I was in the gym 2 weeks ago and jealous of some of the people in the gym who were working on a different “blackboard” set of exercises. I’ve been going a year or 2 to this specific gym and focused on building strength in instructor-led sessions on a different blackboard but this advanced blackboard is my goal for 2017.
I spoke to one of the guys who was doing this advanced blackboard as he was just finished his set of Olympic snatches. One of the moves involves flicking the barbell with weights on the bar above your head with an explosive movement. It looks impressive when done properly and it’s a difficult move with not a lot of weight. I was talking to him as he was after getting frustrated with not getting his form correct with the last set. I knew nothing about the exercise because I’m not on that blackboard yet, so I questioned him on the correct form, what that meant, what it would look like and what it would feel like when done correctly.

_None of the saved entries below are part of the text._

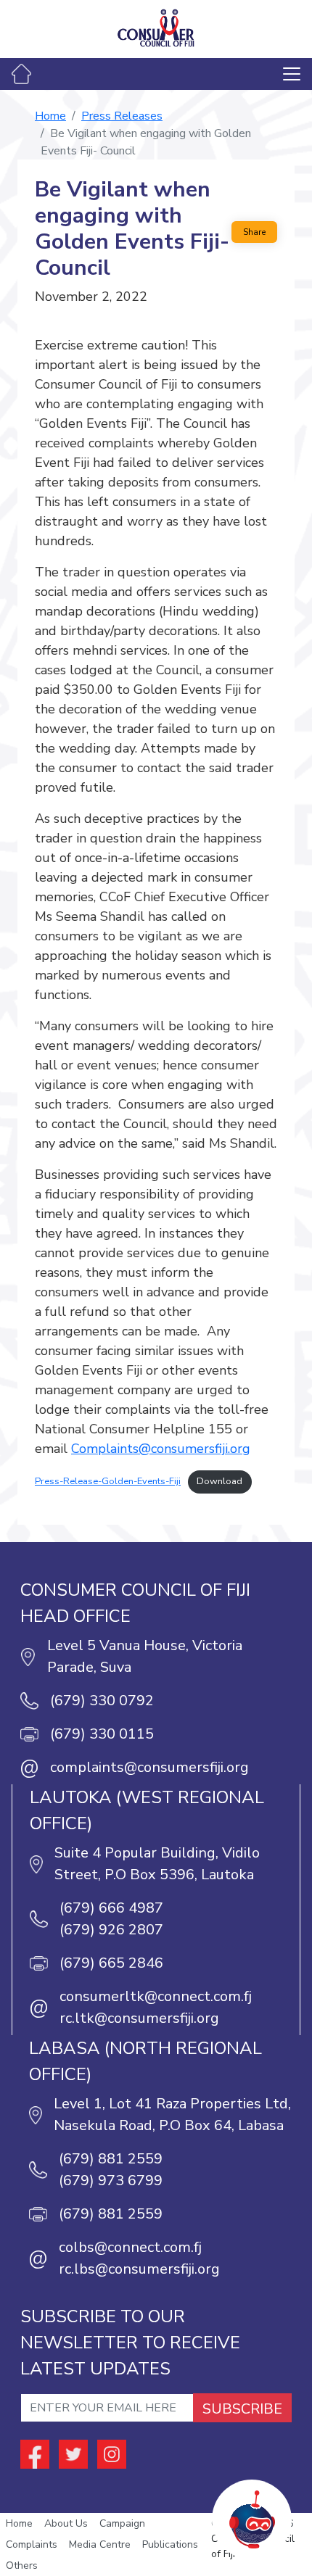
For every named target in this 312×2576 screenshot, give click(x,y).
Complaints (31, 2544)
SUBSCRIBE (242, 2409)
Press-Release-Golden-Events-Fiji (108, 1481)
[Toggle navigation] (291, 73)
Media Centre (100, 2544)
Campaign (122, 2523)
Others (22, 2565)
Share (254, 232)
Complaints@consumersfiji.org (160, 1448)
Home (50, 116)
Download (219, 1481)
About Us (66, 2523)
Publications (170, 2544)
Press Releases (122, 116)
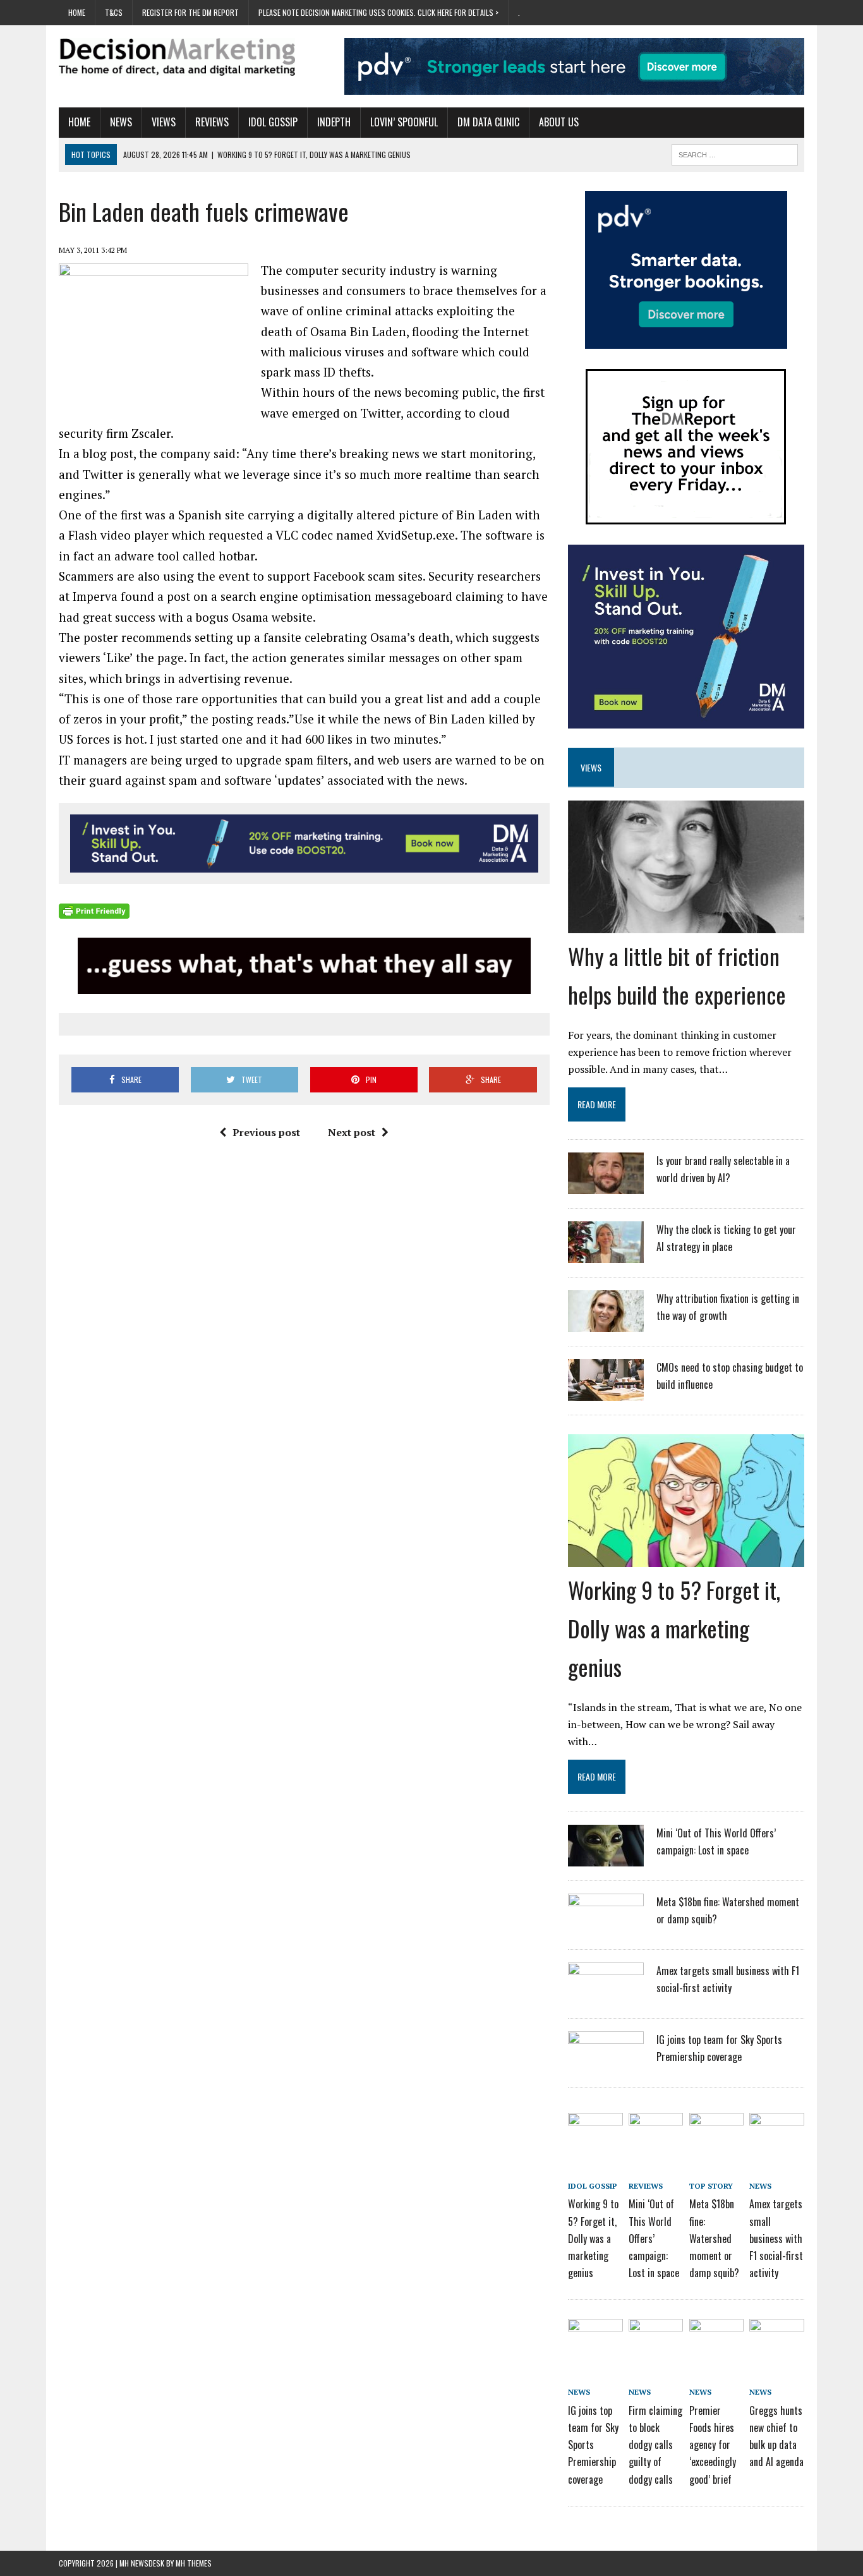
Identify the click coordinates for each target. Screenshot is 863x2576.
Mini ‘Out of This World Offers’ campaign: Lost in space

He broke down the exercise into a number of steps – feet shoulder width apart, arms holding bar slightly wider than the feet, the shrug to flick the bar up initially once the hips help drive it up from the ground and then an overhead press. Technically I’m sure I could be corrected on this summary but this is how he broke it down.
What was interesting though and what I reflected on afterwards was how curiously questioning and getting him to explain it to me as someone who didn’t know the exercise, helped my understanding but also cemented the list of steps for him. I questioned him on where he thinks he was going wrong and what it would feel like if he did it right. He said he wasn’t driving from the hips, and it should be more fluid.
I asked him to visualise the movement being fluid and driving from the hips, and have him do another set which he did. He smashed every one of the reps. His movement was strong, fluid and he pushed the weight over his head keeping his balance for each one. He grinned at me when finished asking how I did that!
I knew what I was doing asking the questions because I know coaching questions so I broke it down into a rough GROW model for him to understand the reasons I asked the questions I asked.
He couldn’t believe it – which is awesome. I couldn’t believe it though either. I had read parts of “The Inner Game of Tennis” and knew the methodology of coaching, rather than giving the answers to the person. I tried to do the same with this in the way I knew how to do which was questioning.
It cemented my understand of coaching more and more as because I didn’t know the exercises or the “answers” then I could coach fully and focus on the person knowing their own answers.
Times like this help me realise the benefits of coaching, and help me reflect on not knowing how to “fix” people with suggestions I know work, but to coach them instead!
So forget the answers, focus on the questions and coach fully.